出版取次大手の日本出版販売株式会社(日販)が、「2023年 年間ベストセラー」(集計期間=2022年11月22日~2023年11月21日)を発表した。

 総合では小杉拓也『小学生がたった1日で19×19までかんぺきに暗算できる本』(ダイヤモンド社)が年間ベストセラー第1位に。学参ジャンルでは初の総合第1位となる快挙で、今年1月にテレビで取り上げられたことをきっかけに人気に火が付いた。

 第2位は児童絵本、鈴木のりたけ『大ピンチずかん』(小学館)。次々と訪れるピンチをレベルの大きさや起こる頻度で分類し、子どもならではのユニークな視点で紹介した絵本で、大人も楽しめることから老若男女に人気を博した。また発売からわずか1年半で絵本賞を8冠獲得したことでも話題となった。

 第3位と第4位にはホラー作家、YouTuberでもある雨穴による『変な家』(飛鳥新社)、『変な絵』(双葉社)がランクイン。

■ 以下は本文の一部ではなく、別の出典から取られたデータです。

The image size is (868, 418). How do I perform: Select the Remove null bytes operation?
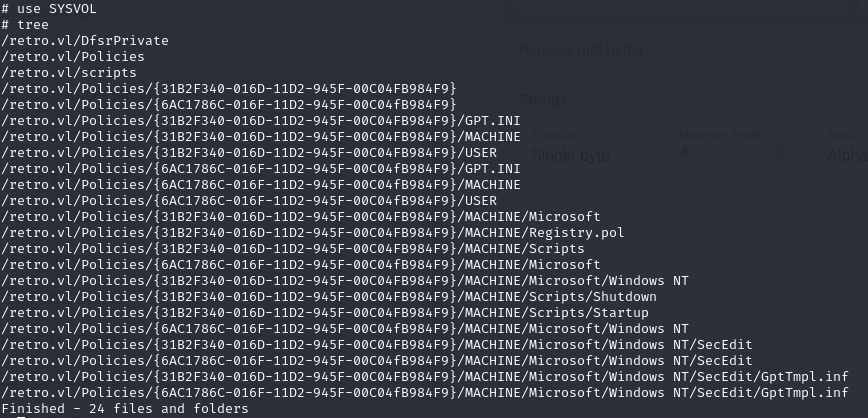coord(581,50)
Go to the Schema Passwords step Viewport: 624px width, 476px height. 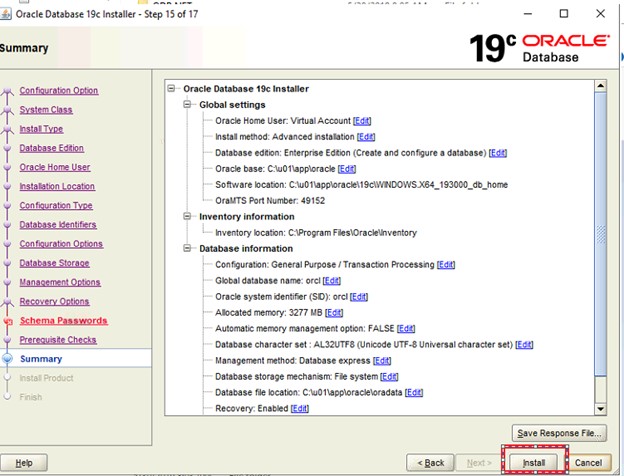[x=64, y=321]
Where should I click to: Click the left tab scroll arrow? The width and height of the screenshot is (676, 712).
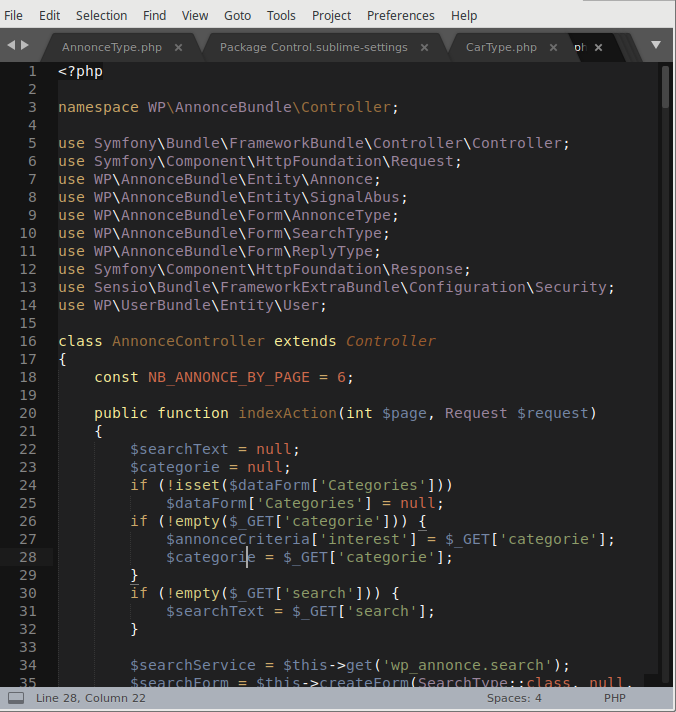pos(11,46)
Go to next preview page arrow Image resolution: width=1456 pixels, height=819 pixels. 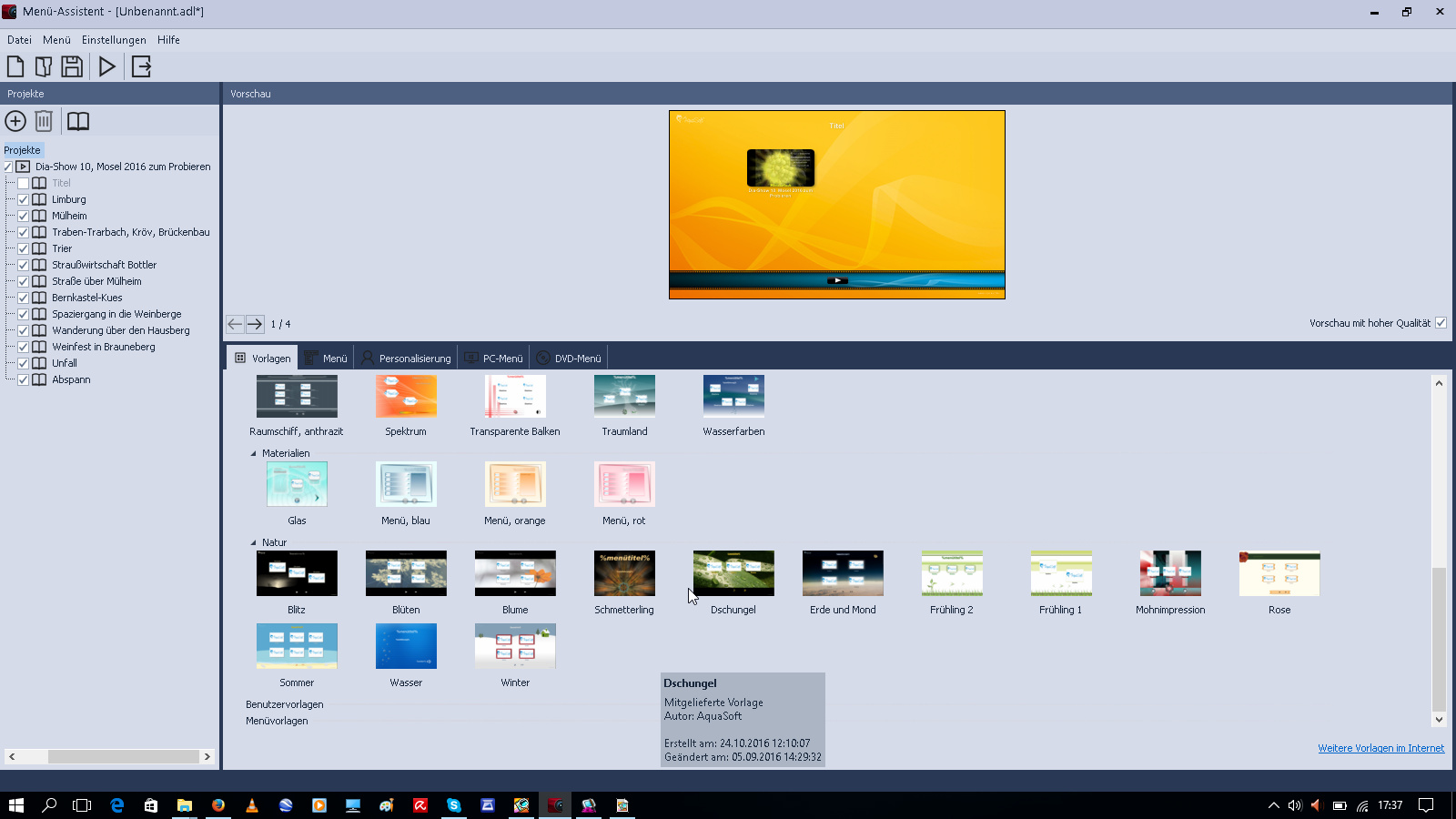[255, 324]
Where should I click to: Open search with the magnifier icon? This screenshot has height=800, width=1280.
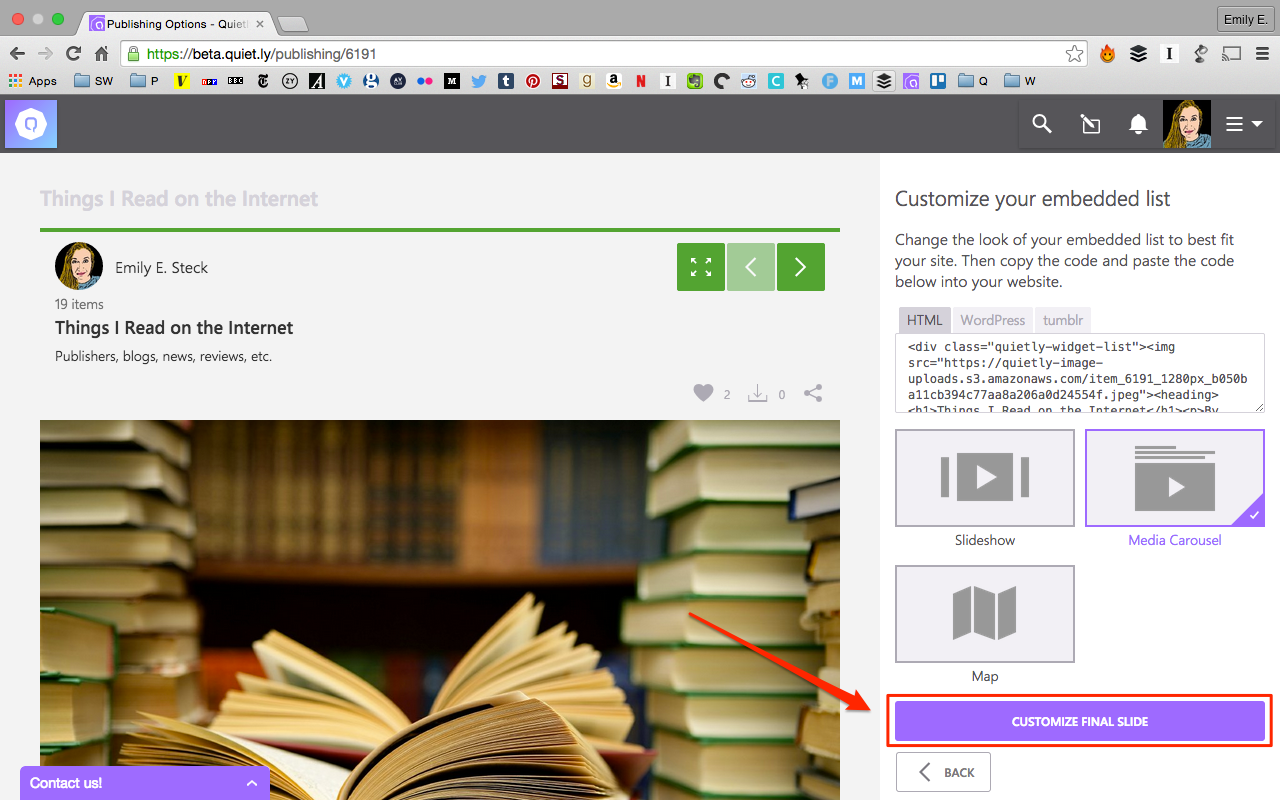pyautogui.click(x=1042, y=124)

Web記事発のオカルトミステリー。XやYouTubeの動画が人気のきっかけとなった。『変な家』は映画化も決定し、来年3月に公開予定。

 フィクションでは、『変な家』『変な絵』に続き、村上春樹による6年ぶりとなる新作長篇『街とその不確かな壁』(新潮社)が3位。相変わらずの人気ぶりを見せた。文學界新人賞、芥川賞受賞作である市川沙央『ハンチバック』も8位に入ったが、全体としては東野圭吾や結城真一郎などミステリやジャンル小説が強い結果となった(日販調べ)。

 学参ジャンルや児童書の強さが見られた2023年だが、来年はどのようなランキングになるのか。YouTuberやTicTokの人気者が今後も書籍を出していくことは予想に難くないが、その中でフィクションがどれだけ踏ん張れるのか注目したい。